Econ Midterm 2 Review

Economies of Scale

One solution to the problem of high transaction costs is to bundle the funds of many investors together so that they can take advantage of economies of scale, the reduction in transaction costs per dollar of investment as the size (scale) of transactions increases. Bundling investors’ funds together reduces transaction costs for each individual investor. Economies of scale exist because the total cost of carrying out a transaction in financial markets increases only a little as the size of the transaction grows. For example, the cost of arranging a purchase of 10 000 shares of stock is not much greater than the cost of arranging a purchase of 50 shares of stock.

The presence of economies of scale in financial markets helps explain the development of financial intermediaries and why financial intermediaries have become such an important part of our financial structure. The clearest example of a financial intermediary that arose because of economies of scale is a mutual fund. A mutual fund is a financial intermediary that sells shares to individuals and then invests the proceeds in bonds or stocks. Because it buys large blocks of stocks or bonds, a mutual fund can take advantage of lower transaction costs. These cost savings are then passed on to individual investors after the mutual fund has taken its cut in the form of management fees for administering their accounts. An additional benefit for individual investors is that a mutual fund is large enough to purchase a widely diversified portfolio of securities. The increased diversification for individual investors reduces their risk, making them better off.
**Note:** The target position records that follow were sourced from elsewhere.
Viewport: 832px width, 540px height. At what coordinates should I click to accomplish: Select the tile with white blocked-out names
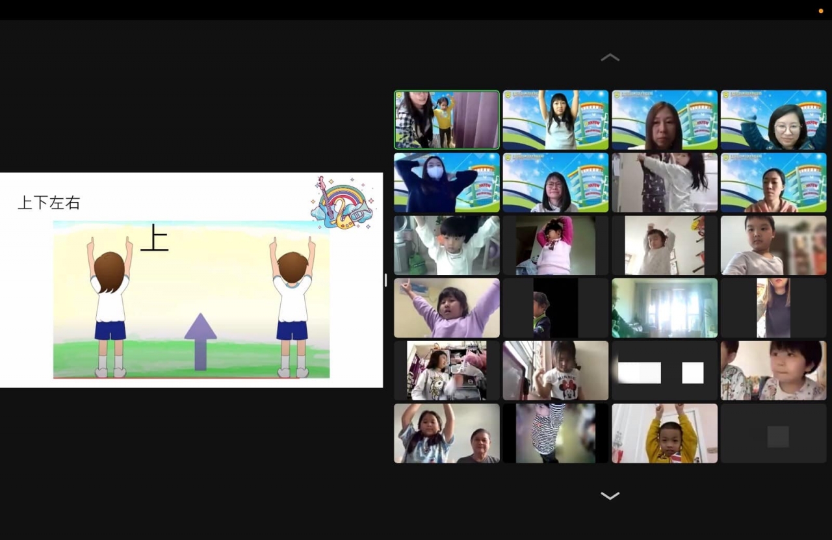(x=664, y=371)

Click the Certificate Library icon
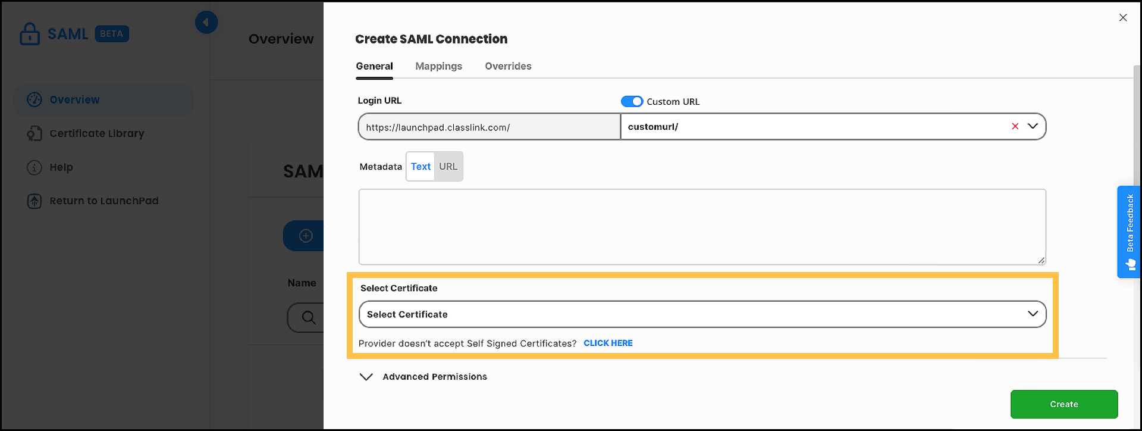[34, 133]
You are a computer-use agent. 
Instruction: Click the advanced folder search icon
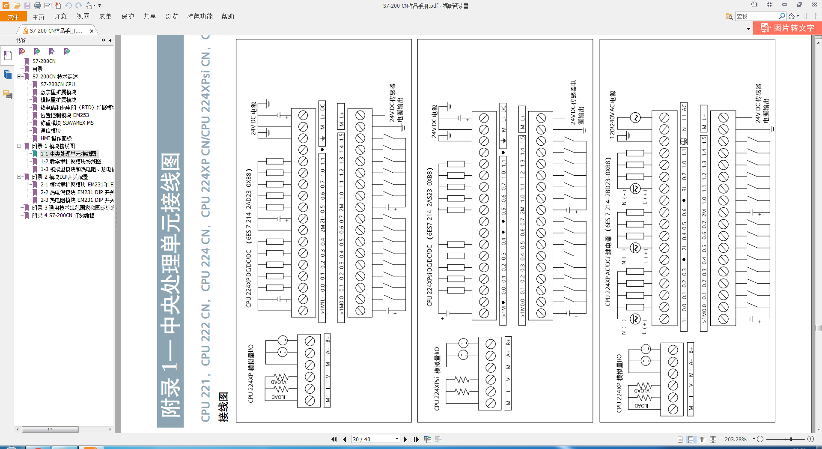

Economies of scale are also important in lowering the costs of resources that financial institutions need to accomplish their tasks, such as computer technology. Once a large mutual fund has invested a lot of money in setting up a telecommunications system, for example, the system can be used for a huge number of transactions at a low cost per transaction.

Expertise

Financial intermediaries are also better able to develop expertise that can be used to lower transaction costs. Their expertise in computer technology, for example, enables them to offer their customers convenient services such as cheque-writing privileges on their accounts and toll-free numbers that customers can call for information on how well their investments are doing.

Low transaction costs enable financial intermediaries to provide their customers with liquidity services, which are services that make it easier for customers to conduct transactions. Money market mutual funds, for example, not only pay shareholders relatively high interest rates but also allow them to write cheques for convenient bill paying.